記者会見で北海道の地震の被害状況などを説明する菅官房長官=9月6日午前、首相官邸

 9月6日に北海道で発生した地震の影響で、道内全ての約295万戸が停電し、各地の役所や交通機関のインフラ機能がストップした。北海道電力によると、北海道電の管内全域が停電するのは初めて。1995年の阪神大震災の約260万戸を超える規模となった。患者の受け入れを一時停止する病院もあった。世耕弘成経済産業相は北海道電力管内全域の電力の復旧には少なくとも1週間かかるとの見通しを示した。

 政府や北海道電によると、大規模な停電は北海道電の苫東厚真火力発電所(厚真町)の停止により、道全域の電力需給バランスが崩れたため。電力供給の周波数を一定に保つことができず、次々と他の火力を緊急停止させたためだと説明した。

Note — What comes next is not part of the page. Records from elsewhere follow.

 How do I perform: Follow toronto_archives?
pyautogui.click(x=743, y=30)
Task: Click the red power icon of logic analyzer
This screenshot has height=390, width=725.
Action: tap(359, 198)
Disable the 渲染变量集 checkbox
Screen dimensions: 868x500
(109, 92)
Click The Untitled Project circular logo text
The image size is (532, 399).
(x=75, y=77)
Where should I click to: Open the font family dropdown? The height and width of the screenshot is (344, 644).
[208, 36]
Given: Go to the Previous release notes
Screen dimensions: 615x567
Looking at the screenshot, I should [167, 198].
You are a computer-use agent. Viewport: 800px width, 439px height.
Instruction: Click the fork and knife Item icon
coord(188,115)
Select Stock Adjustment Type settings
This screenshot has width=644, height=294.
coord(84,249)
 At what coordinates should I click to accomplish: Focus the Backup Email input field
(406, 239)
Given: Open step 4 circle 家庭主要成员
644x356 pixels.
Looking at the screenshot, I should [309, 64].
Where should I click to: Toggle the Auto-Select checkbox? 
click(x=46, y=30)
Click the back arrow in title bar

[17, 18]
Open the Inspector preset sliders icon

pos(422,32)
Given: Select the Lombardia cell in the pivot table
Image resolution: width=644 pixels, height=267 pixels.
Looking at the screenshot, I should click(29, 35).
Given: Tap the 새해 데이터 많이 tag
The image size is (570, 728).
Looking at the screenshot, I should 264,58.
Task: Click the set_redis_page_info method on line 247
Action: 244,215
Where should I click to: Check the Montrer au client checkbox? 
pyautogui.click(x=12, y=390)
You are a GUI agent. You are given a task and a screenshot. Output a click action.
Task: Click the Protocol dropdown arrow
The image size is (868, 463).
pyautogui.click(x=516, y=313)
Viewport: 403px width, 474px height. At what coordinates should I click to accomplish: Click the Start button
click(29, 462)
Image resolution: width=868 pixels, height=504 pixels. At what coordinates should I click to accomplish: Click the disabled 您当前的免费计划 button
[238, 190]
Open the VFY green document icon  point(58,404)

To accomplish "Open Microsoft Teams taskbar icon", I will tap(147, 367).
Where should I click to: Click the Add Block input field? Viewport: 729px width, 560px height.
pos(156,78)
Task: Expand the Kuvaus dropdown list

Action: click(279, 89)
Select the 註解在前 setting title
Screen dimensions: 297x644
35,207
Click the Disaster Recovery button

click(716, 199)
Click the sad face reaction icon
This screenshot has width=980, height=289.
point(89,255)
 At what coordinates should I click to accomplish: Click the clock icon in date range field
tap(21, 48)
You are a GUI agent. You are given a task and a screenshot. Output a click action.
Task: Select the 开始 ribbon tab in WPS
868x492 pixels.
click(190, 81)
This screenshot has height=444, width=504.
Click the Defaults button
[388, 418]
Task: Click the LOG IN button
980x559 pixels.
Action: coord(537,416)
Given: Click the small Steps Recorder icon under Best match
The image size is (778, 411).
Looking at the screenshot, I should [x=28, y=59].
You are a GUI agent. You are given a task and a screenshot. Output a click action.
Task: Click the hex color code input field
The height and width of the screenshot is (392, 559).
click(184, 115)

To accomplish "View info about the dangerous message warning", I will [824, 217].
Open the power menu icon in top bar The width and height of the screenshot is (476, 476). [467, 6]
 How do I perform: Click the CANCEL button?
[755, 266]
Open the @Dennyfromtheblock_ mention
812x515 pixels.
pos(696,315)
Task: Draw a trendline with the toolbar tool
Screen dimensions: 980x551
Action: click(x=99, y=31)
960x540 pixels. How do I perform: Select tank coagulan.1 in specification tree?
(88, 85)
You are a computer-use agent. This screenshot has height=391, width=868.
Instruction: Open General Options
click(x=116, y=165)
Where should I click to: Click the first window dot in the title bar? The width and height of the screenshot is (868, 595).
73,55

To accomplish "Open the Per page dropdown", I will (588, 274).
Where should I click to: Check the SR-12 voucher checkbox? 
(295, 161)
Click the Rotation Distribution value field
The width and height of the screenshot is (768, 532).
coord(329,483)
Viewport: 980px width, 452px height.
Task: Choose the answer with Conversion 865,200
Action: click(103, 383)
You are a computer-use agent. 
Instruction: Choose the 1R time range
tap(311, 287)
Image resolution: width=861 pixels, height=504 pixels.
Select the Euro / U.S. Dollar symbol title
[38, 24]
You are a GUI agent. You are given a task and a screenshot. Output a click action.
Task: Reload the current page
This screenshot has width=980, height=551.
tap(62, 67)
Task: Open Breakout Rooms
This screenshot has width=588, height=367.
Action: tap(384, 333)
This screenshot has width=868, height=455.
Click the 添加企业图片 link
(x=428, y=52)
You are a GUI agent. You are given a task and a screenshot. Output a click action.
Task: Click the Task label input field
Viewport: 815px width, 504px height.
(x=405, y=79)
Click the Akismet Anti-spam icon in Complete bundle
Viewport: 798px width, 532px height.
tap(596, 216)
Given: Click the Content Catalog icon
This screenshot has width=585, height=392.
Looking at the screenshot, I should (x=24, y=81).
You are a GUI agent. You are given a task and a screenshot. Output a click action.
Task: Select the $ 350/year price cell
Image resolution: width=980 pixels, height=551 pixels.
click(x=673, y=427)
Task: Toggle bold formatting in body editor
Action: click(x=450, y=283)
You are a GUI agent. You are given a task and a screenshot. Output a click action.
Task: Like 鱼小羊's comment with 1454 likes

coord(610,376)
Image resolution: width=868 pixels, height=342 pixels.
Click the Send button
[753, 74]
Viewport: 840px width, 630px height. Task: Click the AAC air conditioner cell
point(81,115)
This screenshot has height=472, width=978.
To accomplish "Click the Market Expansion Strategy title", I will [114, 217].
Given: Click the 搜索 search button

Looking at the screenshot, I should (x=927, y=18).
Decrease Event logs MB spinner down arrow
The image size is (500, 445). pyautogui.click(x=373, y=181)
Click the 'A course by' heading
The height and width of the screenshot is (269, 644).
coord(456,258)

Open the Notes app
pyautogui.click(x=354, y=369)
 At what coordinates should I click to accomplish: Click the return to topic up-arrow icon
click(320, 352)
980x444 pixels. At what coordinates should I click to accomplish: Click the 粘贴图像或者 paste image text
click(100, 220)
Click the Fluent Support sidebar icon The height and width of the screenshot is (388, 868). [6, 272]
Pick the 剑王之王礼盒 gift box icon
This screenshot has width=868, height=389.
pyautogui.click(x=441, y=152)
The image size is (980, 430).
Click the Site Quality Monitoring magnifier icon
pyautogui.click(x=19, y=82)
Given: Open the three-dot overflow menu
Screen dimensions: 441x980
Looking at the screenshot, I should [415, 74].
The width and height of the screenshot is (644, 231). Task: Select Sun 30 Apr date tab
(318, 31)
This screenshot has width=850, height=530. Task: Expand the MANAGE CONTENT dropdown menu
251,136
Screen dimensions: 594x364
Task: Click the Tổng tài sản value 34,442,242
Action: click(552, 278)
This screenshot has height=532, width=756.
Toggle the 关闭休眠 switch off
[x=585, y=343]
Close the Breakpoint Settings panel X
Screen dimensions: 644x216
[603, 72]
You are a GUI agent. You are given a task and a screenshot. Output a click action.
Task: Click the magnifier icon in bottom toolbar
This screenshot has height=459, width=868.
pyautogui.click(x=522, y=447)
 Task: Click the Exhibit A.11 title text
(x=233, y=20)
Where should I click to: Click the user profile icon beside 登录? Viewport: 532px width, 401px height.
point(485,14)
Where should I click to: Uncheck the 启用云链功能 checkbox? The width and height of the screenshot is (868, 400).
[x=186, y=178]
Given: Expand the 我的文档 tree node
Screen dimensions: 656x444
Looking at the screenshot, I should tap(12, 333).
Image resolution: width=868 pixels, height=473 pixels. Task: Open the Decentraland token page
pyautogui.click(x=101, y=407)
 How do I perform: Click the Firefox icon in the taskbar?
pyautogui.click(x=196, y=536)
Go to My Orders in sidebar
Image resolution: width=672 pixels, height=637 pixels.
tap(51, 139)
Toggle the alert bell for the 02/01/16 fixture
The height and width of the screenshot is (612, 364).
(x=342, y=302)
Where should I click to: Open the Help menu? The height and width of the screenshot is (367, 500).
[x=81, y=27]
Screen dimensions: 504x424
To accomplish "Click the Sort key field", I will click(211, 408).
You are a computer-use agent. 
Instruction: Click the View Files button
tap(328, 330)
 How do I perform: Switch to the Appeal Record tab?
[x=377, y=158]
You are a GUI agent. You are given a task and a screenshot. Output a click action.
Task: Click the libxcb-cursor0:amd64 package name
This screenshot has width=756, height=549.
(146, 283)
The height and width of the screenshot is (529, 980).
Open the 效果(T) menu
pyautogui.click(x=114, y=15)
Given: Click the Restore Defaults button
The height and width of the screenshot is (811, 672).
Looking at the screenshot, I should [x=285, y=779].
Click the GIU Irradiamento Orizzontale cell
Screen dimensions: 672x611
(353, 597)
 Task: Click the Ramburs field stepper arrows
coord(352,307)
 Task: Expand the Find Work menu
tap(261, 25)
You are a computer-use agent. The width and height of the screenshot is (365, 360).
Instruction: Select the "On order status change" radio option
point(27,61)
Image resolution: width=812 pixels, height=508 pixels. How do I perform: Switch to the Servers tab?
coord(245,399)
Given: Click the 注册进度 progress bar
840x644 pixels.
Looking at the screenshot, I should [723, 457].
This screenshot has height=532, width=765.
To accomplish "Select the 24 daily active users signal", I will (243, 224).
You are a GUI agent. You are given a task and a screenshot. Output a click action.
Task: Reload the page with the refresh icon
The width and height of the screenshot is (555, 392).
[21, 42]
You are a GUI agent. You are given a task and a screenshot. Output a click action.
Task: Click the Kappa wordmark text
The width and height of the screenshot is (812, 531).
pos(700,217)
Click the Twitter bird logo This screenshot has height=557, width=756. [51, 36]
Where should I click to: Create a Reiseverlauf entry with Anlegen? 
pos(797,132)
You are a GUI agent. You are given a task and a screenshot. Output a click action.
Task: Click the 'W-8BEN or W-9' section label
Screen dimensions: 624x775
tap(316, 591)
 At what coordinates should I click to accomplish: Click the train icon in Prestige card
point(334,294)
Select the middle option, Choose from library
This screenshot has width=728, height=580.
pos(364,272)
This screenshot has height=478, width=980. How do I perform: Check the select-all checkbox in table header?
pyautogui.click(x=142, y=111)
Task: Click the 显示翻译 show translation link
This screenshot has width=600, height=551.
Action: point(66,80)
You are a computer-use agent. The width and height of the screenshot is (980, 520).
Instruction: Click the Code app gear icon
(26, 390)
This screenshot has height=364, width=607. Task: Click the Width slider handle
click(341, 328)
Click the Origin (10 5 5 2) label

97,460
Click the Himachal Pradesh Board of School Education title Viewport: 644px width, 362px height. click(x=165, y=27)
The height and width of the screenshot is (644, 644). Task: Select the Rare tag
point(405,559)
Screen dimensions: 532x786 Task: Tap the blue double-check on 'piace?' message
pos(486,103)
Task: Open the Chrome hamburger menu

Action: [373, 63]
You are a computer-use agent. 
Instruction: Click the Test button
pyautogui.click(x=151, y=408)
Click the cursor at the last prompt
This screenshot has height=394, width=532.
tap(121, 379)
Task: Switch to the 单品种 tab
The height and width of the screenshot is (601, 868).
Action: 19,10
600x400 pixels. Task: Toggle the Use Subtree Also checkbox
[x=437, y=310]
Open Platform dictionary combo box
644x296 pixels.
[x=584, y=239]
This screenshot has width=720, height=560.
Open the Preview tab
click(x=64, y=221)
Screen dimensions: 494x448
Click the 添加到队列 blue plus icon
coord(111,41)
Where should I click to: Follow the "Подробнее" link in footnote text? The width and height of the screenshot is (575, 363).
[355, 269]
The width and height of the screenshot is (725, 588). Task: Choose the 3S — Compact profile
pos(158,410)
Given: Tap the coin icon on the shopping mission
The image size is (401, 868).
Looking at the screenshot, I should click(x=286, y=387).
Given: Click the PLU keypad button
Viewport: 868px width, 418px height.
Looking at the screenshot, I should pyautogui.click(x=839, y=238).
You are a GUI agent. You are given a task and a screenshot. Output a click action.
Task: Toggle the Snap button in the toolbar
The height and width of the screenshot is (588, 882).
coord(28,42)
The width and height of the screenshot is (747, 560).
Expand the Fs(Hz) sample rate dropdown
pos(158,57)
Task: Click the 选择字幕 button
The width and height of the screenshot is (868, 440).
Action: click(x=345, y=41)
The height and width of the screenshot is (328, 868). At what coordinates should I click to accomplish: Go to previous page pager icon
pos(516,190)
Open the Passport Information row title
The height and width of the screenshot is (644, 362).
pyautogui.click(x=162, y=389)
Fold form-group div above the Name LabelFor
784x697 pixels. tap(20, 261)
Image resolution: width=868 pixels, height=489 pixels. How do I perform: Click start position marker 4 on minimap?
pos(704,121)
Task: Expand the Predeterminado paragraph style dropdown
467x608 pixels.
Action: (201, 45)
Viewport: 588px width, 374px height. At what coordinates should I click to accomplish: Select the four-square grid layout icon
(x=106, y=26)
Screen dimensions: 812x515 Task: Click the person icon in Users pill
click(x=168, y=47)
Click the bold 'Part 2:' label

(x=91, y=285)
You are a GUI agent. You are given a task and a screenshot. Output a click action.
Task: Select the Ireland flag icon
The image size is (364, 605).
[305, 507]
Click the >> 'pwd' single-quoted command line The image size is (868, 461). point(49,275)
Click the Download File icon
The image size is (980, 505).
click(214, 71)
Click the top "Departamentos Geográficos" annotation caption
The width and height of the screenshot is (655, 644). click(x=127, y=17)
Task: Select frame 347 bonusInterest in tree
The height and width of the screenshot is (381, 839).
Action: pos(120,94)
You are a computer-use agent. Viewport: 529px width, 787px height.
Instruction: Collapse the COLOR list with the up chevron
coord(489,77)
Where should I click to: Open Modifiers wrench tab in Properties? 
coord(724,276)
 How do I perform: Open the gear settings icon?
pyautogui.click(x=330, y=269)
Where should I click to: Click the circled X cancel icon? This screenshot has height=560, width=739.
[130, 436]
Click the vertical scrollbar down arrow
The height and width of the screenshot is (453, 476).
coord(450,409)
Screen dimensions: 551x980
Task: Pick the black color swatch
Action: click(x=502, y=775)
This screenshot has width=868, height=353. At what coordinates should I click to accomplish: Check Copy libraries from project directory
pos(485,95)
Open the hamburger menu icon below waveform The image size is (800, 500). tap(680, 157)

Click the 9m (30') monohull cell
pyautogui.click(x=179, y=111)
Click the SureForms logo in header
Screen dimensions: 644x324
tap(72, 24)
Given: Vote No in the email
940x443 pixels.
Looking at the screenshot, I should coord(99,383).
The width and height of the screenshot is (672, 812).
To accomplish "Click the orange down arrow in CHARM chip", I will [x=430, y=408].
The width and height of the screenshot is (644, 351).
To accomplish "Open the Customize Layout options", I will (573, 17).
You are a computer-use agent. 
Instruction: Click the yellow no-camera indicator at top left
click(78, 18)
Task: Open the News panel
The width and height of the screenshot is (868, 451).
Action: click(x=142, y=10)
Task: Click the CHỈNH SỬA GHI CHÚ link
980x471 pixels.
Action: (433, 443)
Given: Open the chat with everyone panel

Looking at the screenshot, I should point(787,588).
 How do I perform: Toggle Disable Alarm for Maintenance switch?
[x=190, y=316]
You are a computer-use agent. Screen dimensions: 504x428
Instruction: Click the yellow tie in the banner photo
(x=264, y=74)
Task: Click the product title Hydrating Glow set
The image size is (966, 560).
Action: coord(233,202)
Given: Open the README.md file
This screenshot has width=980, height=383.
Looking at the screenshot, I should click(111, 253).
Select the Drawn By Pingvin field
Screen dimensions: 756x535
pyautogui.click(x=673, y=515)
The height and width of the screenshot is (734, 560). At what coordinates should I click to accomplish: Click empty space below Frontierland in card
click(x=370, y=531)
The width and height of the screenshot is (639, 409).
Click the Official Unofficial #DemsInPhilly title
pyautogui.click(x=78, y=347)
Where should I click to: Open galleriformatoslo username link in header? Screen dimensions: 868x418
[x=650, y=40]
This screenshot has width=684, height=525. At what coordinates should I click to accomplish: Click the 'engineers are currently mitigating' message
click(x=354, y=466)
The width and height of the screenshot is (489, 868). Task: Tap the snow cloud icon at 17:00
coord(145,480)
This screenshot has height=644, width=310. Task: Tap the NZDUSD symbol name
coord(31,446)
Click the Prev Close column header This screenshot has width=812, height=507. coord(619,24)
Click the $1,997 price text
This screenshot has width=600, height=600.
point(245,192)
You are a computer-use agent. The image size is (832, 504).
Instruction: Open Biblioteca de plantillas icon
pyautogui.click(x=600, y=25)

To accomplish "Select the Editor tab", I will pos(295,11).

 火力発電所の運転を再開させるためには外部からの電源が必要だ。このため4カ所の水力発電所を運転させて、苫東厚真の再稼働に取り組んでいるとした。北海道電は停電からの復旧の見通しは未定としている。道内と本州を結ぶ海底ケーブルは電源がないと稼働できないため、本州側から電力融通を受けることもできなくなっている。菅義偉官房長官は6日の記者会見で、北海道電の苫東厚真に設備損壊が見つかり、速やかな再稼働が難しい状況だと明らかにした。

 世耕氏は6日朝に東京都内で記者団に、苫東厚真は地震発生時に道内の電力需要量の約半分を担っていたと指摘。「停電が長時間にわたれば(生活や経済に)いろんな影響が出てくる。できるだけ早く復旧させたい」と語った。北海道電には丁寧な情報発信に努めるよう求めた。

 運転停止中だった泊原発(泊村)は外部電源を喪失したが、1~3号機の原子炉に核燃料はなく、非常用電源により使用済み核燃料プールの冷却を続けている。北海道電は「非常用電源は、最低でも10日以上は問題ない」としている。

 札幌市などでは信号が点灯しなくなり、警察官が手信号で交通整理している。非常停止したエレベーターに閉じ込められるケースも相次いだ。

 厚生労働省の6日午前9時現在のまとめでは、道内の災害拠点となる34病院中23カ所が停電。いずれも緊急転院が必要な状況にはなっていないという。

 北海道電の発電設備は水力発電所56カ所、火力発電所12カ所など計71カ所。うち原発は泊原発の1カ所。停止中で再稼働の見通しは立っていない。